[Exercise tasks]:
[1] In the article on older women's knowledge of HIV, how many women were surveyed?
[2] Pick up the article on older women's knowledge of HIV after its last sentence and keep writing it.

[Text under study]:
▬▬▬▬▬▬▬▬▬▬

BY Alicia Sands Lurry

Age is no defense against AIDS. Women aged 50 and older are living longer and remain sexually active, yet many lack appropriate knowledge about HIV transmission and prevention, according to recent findings published in the Journal of the American Geriatrics Society. The findings are based on a questionnaire that surveyed 514 women aged 50 and older in the general medical clinics at Grady Hospital.

Out of nine questions assessing the women’s knowledge of HIV sexual transmission risks, the mean score was 3.7, and no respondent correctly answered all nine questions. This poor performance suggests that active measures must be taken to increase older women’s knowledge about the virus.

Participants also identified all sources from which they received HIV information. Eighty-five percent of those surveyed indicated they received their information from television; another 54 percent said they learned about HIV from friends; and 51 percent identified newspapers as a source. Only 38 percent said they ever received information about HIV from their health care providers.

Lisa Bernstein, assistant professor of medicine at Grady, served as principal investigator and is one of the study’s leading authors.

“The misconception is that older people don’t have sex anymore, and that they really are not engaging in risky activity,” Bernstein said. “[Concern-ing] older women being at risk for HIV, much of that risk is based on how much they know about HIV. Unfortunately this population has not been targeted with HIV prevention messages because they aren’t considered to be at risk. Yet their risk is rooted partially in their low knowledge.”

According to the article, 10 percent of AIDS cases in U.S. adult women have occurred in those 50 and older, the majority of these resulting from sexual transmission. The article also notes that 32 percent of these women were 60 or older at diagnosis, suggesting their infections occurred in the postmenopausal years.

Older adults, the article continues, do not know as much about HIV transmission and prevention as their younger counterparts. The authors indicated that in the National Health Interview Study (NHIS), people 50 and older scored lower on knowledge questions about HIV/AIDS than younger adults. The most pronounced deficits involved the efficacy of condoms in preventing HIV transmission.

▬▬▬▬▬▬▬▬▬▬

[Information given]:
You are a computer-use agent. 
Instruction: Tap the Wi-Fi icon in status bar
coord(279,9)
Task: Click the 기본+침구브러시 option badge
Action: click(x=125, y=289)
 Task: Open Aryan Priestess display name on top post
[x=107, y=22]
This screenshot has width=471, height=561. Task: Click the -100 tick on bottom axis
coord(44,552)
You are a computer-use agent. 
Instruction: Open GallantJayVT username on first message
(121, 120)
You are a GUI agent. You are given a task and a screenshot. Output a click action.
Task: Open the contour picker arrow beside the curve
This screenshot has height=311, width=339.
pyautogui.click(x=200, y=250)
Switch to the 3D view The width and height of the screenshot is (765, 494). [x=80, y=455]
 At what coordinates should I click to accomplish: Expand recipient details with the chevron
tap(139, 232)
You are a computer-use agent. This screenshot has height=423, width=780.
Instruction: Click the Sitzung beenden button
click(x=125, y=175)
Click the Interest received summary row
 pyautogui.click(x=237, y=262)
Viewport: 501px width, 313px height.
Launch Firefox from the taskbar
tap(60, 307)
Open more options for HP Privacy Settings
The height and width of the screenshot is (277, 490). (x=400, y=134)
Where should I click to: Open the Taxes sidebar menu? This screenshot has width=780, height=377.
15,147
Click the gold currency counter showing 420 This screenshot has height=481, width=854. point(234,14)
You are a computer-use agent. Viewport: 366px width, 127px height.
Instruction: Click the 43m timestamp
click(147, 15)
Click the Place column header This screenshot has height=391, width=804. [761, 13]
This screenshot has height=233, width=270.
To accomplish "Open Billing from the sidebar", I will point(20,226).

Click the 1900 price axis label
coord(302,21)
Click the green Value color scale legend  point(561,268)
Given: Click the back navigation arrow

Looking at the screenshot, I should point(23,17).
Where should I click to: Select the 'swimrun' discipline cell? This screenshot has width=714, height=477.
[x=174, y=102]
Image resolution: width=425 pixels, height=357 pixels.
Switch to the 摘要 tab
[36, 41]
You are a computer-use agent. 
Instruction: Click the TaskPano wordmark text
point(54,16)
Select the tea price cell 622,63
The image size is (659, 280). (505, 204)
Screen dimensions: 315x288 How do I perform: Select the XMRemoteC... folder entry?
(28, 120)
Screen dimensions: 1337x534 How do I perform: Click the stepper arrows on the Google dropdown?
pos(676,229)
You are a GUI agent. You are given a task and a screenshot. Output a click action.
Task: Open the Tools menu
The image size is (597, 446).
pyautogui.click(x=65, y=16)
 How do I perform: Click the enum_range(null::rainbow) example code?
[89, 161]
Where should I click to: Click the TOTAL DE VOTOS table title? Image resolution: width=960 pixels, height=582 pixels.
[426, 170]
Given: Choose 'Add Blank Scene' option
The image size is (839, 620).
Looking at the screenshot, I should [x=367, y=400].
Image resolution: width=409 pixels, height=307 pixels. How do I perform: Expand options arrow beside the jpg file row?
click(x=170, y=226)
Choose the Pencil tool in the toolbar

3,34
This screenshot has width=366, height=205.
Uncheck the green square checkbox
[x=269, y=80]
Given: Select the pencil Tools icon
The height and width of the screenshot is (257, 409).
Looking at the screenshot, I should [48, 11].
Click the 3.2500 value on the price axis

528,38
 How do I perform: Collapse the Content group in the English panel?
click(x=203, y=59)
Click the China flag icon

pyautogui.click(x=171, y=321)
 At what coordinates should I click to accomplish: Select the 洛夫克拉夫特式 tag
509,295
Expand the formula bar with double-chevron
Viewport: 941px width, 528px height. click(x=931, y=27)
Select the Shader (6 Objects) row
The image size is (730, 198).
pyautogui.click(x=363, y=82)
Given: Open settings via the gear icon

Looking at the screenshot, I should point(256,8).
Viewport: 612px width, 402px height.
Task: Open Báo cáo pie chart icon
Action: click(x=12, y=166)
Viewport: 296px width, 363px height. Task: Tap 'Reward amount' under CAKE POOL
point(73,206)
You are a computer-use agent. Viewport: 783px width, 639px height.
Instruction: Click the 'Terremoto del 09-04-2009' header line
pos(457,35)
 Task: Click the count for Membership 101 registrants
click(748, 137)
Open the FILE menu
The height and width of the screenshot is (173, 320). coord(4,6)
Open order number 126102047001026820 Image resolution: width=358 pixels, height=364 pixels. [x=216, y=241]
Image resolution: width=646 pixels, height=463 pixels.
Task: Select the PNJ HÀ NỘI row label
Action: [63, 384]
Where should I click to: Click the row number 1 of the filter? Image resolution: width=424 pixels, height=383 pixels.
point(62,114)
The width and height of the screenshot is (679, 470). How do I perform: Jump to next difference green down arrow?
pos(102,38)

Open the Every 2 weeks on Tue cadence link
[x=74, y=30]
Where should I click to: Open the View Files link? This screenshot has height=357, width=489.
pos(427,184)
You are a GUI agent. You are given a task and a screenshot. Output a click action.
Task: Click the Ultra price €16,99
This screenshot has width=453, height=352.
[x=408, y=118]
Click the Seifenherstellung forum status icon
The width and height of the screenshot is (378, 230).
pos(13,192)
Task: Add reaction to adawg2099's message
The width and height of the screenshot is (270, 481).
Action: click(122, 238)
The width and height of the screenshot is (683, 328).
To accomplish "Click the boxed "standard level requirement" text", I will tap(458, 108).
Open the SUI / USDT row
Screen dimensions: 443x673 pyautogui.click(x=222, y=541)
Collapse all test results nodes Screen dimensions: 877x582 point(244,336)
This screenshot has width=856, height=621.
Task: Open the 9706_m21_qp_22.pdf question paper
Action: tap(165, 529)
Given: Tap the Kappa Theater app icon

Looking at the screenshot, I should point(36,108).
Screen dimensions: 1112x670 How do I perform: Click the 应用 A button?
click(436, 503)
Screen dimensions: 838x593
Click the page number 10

▬▬▬▬▬▬▬▬▬▬

[Task results]:
[1] 514 women aged 50 and older.

[2]
“The important thing to realize is that these patients are still sexually active,” Bernstein said. “The problem is they don’t realize that they’re at risk for this life-threatening disease. By trying to improve their knowledge and impart the fact that physicians have a tremendous role to play in educating patients—even those who are older than we normally think to be at risk—we can really make great strides to protect them against this disease.”

As part of the study, data were collected between June 2001 and July 2002 in face-to-face interviews. Women were asked nine questions to assess their knowledge of HIV sexual transmission and prevention. Questions involved such topics as heterosexual intercourse, kissing, oral sex, abstinence, condom use, spermicide, diaphragm, vasectomy and monogamy.

The majority of women (65 percent) scored poorly, answering four or fewer questions correctly. Eighty-four percent of women correctly identified unprotected heterosexual sex as a moderate- to high-risk activity; 63 percent of women incorrectly identified kissing as a mode of transmission; 76 percent overestimated oral sex as a mode of HIV transmission; and only 13 percent identified condoms as effective in preventing HIV, while 18 percent said they were not effective at all. Forty-four percent of the women said abstinence was not at all or somewhat effective.